Google Storage : What it really is…

Yesterday Google formally announced Google Storage to a few (5000?) of us at Google I/O. Here is the gist of this as I see it from the various discussions/talks I attended.

To begin with, I have to point out that there is almost nothing new in what Google has proposed to provide. Amazon has been doing this for years with its S3.  The key difference is that if you are a google customer you won’t have to look elsewhere for storage services like this one.

Lets get the technical details out

  • Its tries to implement a Strong consistency model (CA of the CAP: Consistent and Available). Which means data you store is automatically replicated in a consistent way across multiple datacenter
    • Currently it replicates to multiple locations within US. In future it does plan to replicate across continents.
    • Currently there are no controls to control how replication happens or to where. They plan to learn from usage in beta period and develop controls over time.
  • There are two basic building blocks for objects Google Code Labs
    • Buckets – Containers
        All objects are stored in flat container. However, the tools understand “/” and “*” (wild cards) and does the right thing when used correctly
    • Objects – objects/files inside those containers
  • Implements RESTful APIs (GET/PUT/POST/DELETE/HEAD/etc)
    • All resources are identified by a URI
  • No theoretical size limit of Buckets or containers. However a 100GB limit per account would be imposed during beta phase.
  • Its of course built on Google very well tested, scalable, highly available infrastructure
  • It provides multiple, flexible authentication and sharing models
    • Does support standard public/private key based auth
    • Will also have integration with some kind of groups which will allow object to be shared with  or controlled by with multiple identities.
    • ACLs can be applied to both Buckets and Objects
      • Buckets
        • Control who can list objects
        • Who can create/delete objects
        • Who can read/write into the bucket
      • Objects
        • Who can read
        • Who can read/write
  • Tools
    • There were two tools mentioned during the talk
      • GS manager looks like a web application which allows an admin to manage this service
      • GS util is more like the shell tools AWS provides for S3.
        • As I mentioned before GS util accepts wild card
          • So something like this is possible
            • gsutil cp gs://gs2010/*  /home/rkt/gs2010
  • The service was created with “data liberation” as one of the goals. As shown by the previous command it takes just one line of code to transfer all of your data out.
  • Resume feature (if connection breaks during a big upload) is not available yet, but thats on the roadmap.
  • Groups feature was discussed a lot, but its not ready in the current release
  • Versioning feature is not available. Wasn’t clear if its on the roadmap or how long before its implemented.

Few other notes.

  • Its not clear how this plays with the “storage service” Google currently provides for Gmail/Docs storage.
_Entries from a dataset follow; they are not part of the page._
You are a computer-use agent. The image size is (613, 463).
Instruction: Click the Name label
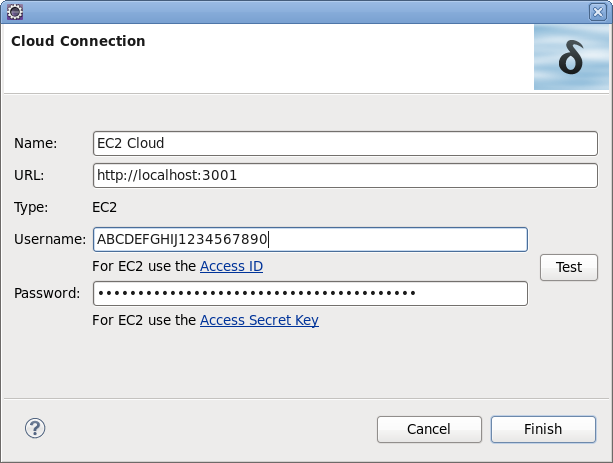click(x=36, y=143)
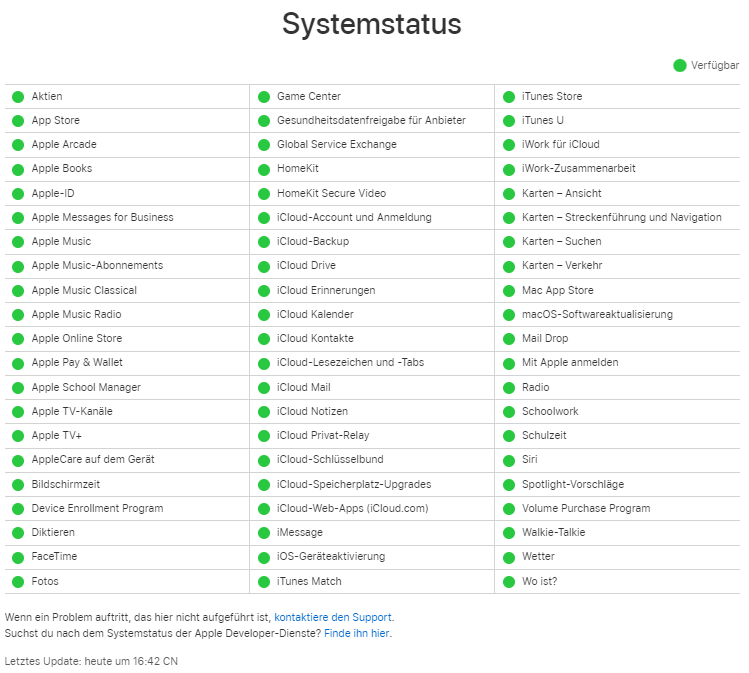Click the status dot beside iTunes Store
749x673 pixels.
point(509,97)
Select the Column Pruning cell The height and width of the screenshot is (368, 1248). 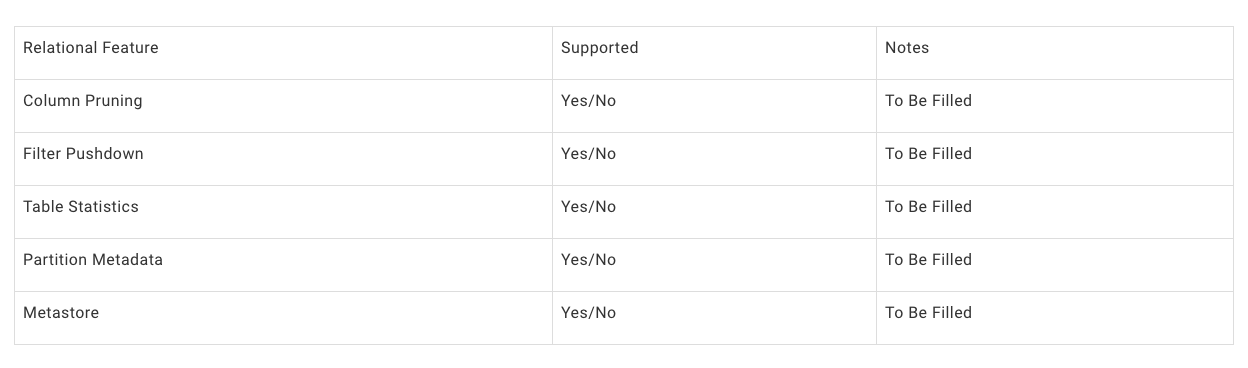(283, 106)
From what I heard this is not related to that storage service at all and there are no plans to integrate it.
  • The service is free in beta period to all developers who get access to it, but when its released it will follow a pricing model similar others in the industry. The pricing model is already published on their website
  • The speakers and the product managers didn’t comment on whether storage access from google apps engine would be charged (or at what rate)
  • They do provide MD5 signatures as a way of verifying if an object on the client is same as the object on the server, but its not used storing files itself. (So MD5 collisions issue shouldn’t be a problem)
  • US Navy is already using this service with about 80TB of data on Google Storage, and from what I heard they looked pretty happy talking about it.

I suspect this product will be in beta for a while before they release it out in the open.